→ **Written problem A**
In the email thread about Flight SQL catalog support, list the header field names shown for the quoted earlier message.
→ **Written problem B**
Copy out the email thread about Flight SQL catalog support from "Is there any" to "this discussion.".

→ **Excerpted passage**

--------------------------------

Hi Sutou,

I saw your PostgreSQL project and thought it was quite interesting, especially 
given the number of PostgreSQL-compatible databases.

Paul Nienaber will be picking up implementation of the catalog feature going 
forward and can provide an update

Get Outlook for Android<https://aka.ms/AAb9ysg>

________________________________
From: Sutou Kouhei <k...@clear-code.com>
Sent: Thursday, February 9, 2023, 22:25
To: dev@arrow.apache.org <dev@arrow.apache.org>
Subject: Re: DISCUSS: [FlightSQL] Catalog support

Hi James

Is there any progress of this?

I'm developing a Flight SQL adapter for PostgreSQL:
https://github.com/apache/arrow-flight-sql-postgresql

I want to implement session feature for it because opening
a session in PostgreSQL is expensive. PostgreSQL uses one
process per session. If we open and close a session for
each Flight SQL call, we need to start one process for each
Flight SQL call.

I noticed that the current Flight SQL specification doesn't
provide the standard session support. So I'm interesting in
this discussion.

--------------------------------

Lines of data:
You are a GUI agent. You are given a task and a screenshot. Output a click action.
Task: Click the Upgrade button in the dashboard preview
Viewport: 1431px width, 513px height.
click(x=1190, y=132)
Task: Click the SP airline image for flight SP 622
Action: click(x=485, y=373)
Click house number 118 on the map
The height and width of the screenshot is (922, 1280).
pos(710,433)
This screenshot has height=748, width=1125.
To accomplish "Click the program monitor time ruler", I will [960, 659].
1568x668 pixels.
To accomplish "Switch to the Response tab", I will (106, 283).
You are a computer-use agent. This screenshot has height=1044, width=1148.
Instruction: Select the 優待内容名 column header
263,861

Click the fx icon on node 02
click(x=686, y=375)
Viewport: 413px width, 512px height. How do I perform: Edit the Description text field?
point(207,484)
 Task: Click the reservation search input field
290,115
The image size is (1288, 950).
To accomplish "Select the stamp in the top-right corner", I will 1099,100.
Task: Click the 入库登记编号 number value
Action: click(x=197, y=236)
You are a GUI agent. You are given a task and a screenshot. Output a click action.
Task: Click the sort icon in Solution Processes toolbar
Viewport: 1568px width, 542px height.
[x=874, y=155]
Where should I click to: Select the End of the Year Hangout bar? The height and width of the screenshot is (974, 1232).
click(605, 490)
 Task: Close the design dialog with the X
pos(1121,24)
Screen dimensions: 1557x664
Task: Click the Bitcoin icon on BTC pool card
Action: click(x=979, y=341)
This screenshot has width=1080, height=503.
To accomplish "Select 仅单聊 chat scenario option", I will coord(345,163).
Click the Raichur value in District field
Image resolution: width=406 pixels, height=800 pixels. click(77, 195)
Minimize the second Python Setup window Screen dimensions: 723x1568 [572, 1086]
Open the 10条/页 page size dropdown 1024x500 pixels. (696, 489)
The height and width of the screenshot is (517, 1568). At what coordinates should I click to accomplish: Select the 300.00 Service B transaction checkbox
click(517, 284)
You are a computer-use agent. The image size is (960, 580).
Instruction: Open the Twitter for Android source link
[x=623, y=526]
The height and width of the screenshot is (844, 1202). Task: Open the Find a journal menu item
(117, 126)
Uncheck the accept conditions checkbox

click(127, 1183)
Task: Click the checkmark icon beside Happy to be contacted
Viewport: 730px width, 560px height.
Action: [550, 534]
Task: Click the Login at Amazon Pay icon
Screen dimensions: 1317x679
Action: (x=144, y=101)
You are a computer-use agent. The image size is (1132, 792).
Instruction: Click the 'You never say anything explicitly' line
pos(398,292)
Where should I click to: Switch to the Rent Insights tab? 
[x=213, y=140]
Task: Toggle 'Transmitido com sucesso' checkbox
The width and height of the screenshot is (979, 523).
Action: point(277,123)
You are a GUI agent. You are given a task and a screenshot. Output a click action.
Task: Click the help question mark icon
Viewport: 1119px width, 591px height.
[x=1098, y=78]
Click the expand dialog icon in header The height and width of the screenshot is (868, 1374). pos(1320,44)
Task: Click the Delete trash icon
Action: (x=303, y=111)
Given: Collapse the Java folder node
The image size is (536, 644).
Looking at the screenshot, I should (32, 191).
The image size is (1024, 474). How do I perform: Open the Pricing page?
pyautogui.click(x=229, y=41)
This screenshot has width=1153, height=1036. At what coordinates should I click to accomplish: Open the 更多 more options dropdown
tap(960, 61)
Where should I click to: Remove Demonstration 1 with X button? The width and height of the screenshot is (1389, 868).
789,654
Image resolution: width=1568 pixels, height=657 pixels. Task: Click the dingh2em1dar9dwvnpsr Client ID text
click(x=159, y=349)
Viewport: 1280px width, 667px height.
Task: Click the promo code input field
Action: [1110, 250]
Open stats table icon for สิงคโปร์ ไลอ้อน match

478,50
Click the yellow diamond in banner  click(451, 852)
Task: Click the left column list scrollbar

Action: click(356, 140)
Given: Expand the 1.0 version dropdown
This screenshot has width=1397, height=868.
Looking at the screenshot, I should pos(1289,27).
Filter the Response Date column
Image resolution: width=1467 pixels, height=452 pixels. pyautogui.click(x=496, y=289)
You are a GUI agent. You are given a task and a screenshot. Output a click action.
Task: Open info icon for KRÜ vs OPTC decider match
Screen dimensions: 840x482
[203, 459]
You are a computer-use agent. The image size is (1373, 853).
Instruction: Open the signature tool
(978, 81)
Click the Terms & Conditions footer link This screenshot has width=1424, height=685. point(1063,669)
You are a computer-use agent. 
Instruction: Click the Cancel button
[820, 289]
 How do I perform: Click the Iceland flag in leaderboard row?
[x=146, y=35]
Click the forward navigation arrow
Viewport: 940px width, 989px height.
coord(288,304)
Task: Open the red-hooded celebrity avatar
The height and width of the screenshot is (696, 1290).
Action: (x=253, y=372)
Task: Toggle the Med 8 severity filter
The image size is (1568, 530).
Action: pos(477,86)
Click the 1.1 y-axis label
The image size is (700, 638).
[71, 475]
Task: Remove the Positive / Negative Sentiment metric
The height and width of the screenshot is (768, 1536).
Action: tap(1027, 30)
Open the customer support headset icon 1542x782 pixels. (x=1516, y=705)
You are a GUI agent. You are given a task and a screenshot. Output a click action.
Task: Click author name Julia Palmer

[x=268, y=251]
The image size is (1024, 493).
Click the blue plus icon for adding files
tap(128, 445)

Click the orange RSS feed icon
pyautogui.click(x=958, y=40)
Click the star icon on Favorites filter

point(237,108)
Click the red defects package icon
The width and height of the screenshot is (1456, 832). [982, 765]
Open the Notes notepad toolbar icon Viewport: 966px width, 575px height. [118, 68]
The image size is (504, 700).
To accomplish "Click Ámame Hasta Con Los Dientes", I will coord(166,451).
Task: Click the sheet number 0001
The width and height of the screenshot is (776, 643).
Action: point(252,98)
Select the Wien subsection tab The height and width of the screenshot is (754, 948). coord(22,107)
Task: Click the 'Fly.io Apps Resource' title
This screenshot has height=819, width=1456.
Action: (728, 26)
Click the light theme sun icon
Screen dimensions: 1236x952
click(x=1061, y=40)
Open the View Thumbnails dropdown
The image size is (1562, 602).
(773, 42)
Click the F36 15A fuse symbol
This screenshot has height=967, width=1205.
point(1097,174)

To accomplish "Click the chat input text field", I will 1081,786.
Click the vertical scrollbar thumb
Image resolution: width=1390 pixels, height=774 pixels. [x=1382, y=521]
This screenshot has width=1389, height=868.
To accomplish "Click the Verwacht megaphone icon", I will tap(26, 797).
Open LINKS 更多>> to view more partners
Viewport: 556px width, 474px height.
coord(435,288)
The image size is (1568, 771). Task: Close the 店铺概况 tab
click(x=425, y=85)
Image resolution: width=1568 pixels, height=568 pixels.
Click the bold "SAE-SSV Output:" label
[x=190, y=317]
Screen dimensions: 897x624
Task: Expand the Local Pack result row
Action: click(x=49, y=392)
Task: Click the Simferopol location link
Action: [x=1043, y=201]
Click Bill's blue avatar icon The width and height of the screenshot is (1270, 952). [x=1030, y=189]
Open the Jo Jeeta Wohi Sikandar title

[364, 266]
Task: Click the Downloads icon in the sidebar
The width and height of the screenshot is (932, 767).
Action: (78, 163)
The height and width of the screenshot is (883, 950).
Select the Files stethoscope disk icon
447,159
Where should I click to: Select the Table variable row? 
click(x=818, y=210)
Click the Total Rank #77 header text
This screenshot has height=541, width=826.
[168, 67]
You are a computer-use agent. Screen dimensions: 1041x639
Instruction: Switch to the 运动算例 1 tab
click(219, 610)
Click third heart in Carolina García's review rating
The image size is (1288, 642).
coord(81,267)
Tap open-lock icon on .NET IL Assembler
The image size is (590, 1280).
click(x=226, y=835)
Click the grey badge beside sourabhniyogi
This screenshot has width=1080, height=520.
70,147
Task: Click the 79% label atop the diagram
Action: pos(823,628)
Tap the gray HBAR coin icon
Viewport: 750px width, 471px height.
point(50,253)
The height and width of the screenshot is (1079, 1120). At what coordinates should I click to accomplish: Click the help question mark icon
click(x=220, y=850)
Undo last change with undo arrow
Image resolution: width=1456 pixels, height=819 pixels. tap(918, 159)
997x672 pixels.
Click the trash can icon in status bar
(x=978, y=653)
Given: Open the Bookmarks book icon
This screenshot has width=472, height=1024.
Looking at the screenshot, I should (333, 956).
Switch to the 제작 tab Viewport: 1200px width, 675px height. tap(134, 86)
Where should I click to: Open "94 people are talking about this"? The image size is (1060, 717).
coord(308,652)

--------------------------------

→ **Task response A**
From, Sent, To, Subject

→ **Task response B**
Is there any progress of this?

I'm developing a Flight SQL adapter for PostgreSQL:
https://github.com/apache/arrow-flight-sql-postgresql

I want to implement session feature for it because opening
a session in PostgreSQL is expensive. PostgreSQL uses one
process per session. If we open and close a session for
each Flight SQL call, we need to start one process for each
Flight SQL call.

I noticed that the current Flight SQL specification doesn't
provide the standard session support. So I'm interesting in
this discussion.